Кто тихим счастьем был согрет,
Тот с грустью ловит счастья след[38], —
 
   писал он в «Деве озера», и, когда в Эдинбурге на него наваливалась куча обязанностей, он с легкой завистью вспоминал о счастливых денечках в Ашестиле. В 1809 году Скотт прибавил себе трудов, взявшись за организацию постановки пьесы Джоанны Бейли «Семейное предание» в Эдинбургском театре, попечителем и пайщиком которого состоял. Он уговорил Генри Сиддонса, сына Сары Сиддонс, возглавить театр, и пьеса Джоанны в его постановке стала первым новым спектаклем репертуара. Скотт так рьяно погрузился в театральные хлопоты, словно других забот у него не было: ходил на все репетиции, написал пролог, и даже костюмы шились по его указаниям.

☆ ☆ ☆

• Задание
Продолжите отрывок о Скотте и эдинбургском театре, начав сразу после его последнего предложения.

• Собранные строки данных

☆ ☆ ☆

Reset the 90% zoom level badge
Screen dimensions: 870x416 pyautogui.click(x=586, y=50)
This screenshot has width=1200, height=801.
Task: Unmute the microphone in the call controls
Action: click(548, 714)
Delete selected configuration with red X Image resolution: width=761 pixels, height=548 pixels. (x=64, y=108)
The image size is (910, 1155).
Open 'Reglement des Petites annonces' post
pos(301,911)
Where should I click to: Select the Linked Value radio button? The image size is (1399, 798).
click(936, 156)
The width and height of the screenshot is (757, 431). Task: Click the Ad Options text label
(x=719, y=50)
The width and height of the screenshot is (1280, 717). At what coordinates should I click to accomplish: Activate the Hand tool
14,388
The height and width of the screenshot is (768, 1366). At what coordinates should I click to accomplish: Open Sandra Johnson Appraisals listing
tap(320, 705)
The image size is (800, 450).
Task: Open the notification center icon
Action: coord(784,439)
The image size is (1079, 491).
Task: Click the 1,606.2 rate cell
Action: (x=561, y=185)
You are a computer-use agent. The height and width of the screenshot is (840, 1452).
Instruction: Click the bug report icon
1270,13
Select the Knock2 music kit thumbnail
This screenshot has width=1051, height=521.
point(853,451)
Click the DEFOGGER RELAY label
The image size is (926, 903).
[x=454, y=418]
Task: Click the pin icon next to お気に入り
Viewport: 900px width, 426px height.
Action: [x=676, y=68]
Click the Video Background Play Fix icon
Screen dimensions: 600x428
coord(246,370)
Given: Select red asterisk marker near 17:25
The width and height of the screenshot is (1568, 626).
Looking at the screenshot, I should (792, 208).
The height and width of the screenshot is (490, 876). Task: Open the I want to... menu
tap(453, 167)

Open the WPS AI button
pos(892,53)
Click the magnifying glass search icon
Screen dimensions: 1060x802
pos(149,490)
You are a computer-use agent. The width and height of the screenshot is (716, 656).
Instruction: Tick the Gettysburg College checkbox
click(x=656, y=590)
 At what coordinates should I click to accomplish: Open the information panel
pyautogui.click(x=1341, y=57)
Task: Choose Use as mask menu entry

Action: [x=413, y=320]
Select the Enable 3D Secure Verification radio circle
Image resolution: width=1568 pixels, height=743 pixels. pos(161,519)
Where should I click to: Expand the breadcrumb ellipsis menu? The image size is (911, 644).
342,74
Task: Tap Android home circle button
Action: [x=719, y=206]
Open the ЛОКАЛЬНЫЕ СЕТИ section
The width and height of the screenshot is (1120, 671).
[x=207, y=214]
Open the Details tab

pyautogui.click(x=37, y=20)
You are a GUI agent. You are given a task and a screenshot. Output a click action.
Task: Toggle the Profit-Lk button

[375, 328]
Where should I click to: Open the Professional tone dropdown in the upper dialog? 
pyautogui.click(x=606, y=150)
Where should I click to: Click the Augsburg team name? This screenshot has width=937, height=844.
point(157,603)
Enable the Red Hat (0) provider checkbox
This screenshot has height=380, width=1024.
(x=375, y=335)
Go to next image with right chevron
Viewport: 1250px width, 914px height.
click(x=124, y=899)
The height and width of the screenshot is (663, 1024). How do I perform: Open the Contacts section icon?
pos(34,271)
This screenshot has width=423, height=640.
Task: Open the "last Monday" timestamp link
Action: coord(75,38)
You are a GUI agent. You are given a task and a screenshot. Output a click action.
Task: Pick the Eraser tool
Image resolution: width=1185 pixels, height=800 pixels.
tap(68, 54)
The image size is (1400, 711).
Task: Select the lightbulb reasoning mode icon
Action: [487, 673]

☆ ☆ ☆

• Поле ответа
   Спектакль имел успех и шел целых две недели. «Слезы разрывали нам сердце, а аплодисменты обжигали ладони», — подытожил Скотт. Актер Дэниел Терри, занятый в спектакле, стал его близким другом и впоследствии проводил много времени в его обществе. Терри был хорошим имитатором; он часто забавлял друзей, очень похоже изображая серьезную мину и интонации Ширры. Скотт любил находиться среди артистов, его гостями бывали Чарльз Мэтьюз, Джон Филип Кембл и его сестра, великая Сара Сиддонс. Брат с сестрой и в жизни держали себя как на сцене, нередко изъясняясь в застольной беседе белым стихом. Как-то раз, обедая в Ашестиле, Сара навела ужас на мальчишку-слугу, воскликнув голосом трагедийной королевы: «Дитя, ты воду мне принес, забыв про пиво». Скотт считал ее глуповатой тщеславной женщиной, падкой на лесть, почти лишенной здравого смысла и начисто — вкуса. «Однако же, если взять ее в целом, где еще мы увидим — я не говорю: равную ей, — но хотя бы слабое ее подобие, какой была она в зените своей славы?»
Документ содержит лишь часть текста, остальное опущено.